Lastly, there are a few who interpreted the article as demonstrating that copyright protection technology is futile. While I guess they don't appreciate it, this group actually supports the article's thesis insofar as governments came to involve Internet service providers precisely because everyone rejected previous copyright protection technologies.

Reading government reports like the discussion paper in question, I sometimes reflect that their authors seem to be quite a bit more thoughtful and better-informed than their critics give them credit for. For critics with little knowledge of history and an interest only in consuming media as cheaply as possible, I guess it seems "obvious" that the media industry is the only party with an interest in enforcing copyright law and the authors of government reports are stupid for not seeing it. Of course the media industry is a lobby group trying to push its own interests — but so are critics who are only interested in how they can get cheap entertainment. A good government report knows this, and poses questions that lobby groups don't ask because they've already assumed the answer.

Proving claims of greed and gluttony in digital media

2014-08-10 by Nick S., tagged as commerce, digital media

ABC Arts recently produced a short documentary The Golden Age of Piracy examining illegal downloads of films and television programmes Australia. As I've seen on The Conversation and elsewhere, those seeking to explain or defend copyright infringement in Australia emphasise the high prices and late releases of film and television programmes in Australia compared to the rest of the world.

Of course there's not much for film-goers to like about high prices and late releases, and those who think prices are too high or releases too late are free to express this opinion. In resorting to copyright infringement to cure this perceived ill, however, I wondered if the infringers and their apologists might actually be undermining the complainants' campaign for lower prices and earlier releases.

In resorting copyright infringement to satisfy their desires, infringers allow copyright owners to make a plausible claim that copyright owners are suffering from the lawlessness of copyright users, to which the logical remedy is to enforce the law. In order to prove that the real problem is unreasonable pricing and poor service, the complainants need to both refuse to pay the price and refuse to take the product, just as they would if they believed that the price of a cake, say, was too high, and the cake stale.

I suppose that infringement apologists could also challenge copyright owners to lower their prices. Critics of copyright enforcement assert that such an action would stop or at least significantly reduce infringement, as Mark Pesce does in another recent ABC article. If infringement were to continue under these conditions, therefore, copyright owners could disprove the apologists' case (except insofar as apologists could simply insist on even lower prices — but establishing such a moving target would render their claim unprovable).

I'm not holding my breath for either side to take up such a challenge.

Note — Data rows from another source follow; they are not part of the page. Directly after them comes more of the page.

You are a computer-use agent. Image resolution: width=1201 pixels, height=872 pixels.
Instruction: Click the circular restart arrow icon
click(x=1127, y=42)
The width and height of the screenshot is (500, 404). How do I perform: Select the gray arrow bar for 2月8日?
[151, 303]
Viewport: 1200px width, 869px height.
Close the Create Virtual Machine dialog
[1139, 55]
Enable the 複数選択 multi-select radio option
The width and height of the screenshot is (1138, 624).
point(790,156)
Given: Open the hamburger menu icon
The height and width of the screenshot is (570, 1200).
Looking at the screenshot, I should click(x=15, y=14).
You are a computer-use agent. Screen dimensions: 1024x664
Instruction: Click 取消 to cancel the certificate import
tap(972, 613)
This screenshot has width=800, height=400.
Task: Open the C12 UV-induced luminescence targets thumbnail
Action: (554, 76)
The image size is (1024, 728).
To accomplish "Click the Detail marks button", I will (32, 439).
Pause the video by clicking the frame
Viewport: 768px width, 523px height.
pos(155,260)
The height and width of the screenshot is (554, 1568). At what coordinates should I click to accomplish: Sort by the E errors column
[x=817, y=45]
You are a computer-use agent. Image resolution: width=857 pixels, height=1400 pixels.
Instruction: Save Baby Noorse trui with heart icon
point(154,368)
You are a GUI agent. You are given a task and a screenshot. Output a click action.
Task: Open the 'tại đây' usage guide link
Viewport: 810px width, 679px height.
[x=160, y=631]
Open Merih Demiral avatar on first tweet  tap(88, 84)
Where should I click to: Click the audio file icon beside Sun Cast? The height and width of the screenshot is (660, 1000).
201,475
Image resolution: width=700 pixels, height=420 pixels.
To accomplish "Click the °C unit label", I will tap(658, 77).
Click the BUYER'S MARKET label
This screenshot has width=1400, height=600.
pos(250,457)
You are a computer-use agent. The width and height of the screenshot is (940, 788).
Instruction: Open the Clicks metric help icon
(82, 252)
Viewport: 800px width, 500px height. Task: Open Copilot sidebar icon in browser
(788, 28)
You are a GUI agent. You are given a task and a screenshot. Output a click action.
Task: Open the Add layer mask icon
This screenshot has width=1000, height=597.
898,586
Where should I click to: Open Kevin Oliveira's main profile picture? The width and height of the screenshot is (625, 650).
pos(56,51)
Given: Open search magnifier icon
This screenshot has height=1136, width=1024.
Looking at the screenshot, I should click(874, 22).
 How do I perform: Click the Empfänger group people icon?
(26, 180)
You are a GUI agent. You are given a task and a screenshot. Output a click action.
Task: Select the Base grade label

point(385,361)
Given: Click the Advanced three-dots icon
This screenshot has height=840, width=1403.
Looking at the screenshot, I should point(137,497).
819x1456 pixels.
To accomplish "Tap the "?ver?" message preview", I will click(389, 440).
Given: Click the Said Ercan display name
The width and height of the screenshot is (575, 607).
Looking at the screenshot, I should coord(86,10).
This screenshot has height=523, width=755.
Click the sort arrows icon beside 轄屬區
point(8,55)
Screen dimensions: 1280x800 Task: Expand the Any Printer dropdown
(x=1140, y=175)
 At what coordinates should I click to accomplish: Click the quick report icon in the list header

For their part, the media industry seems content to back its claims with absurd exaggerations of how much revenue is lost to infringement. Meanwhile, infringement apologists seem content to assert their claim without any evidence whatsoever. (Mark Pesce even goes so far as to cite a study arguing that infringement does reduce cinema revenues, just not enough for Pesce to care about.) And even if a few brave infringers gave up downloading in order to prove their point, could they convince other infringers to do the same?

Jane C. Ginsburg identified the problem in a single word: greed. Neither side wants a functioning market by which they might come to a reasonable price for the exchange of artistics works. Each side instead wants a system in which it can dictate prices to the other side, thereby accumulating all of the benefits to itself at everyone else's expense.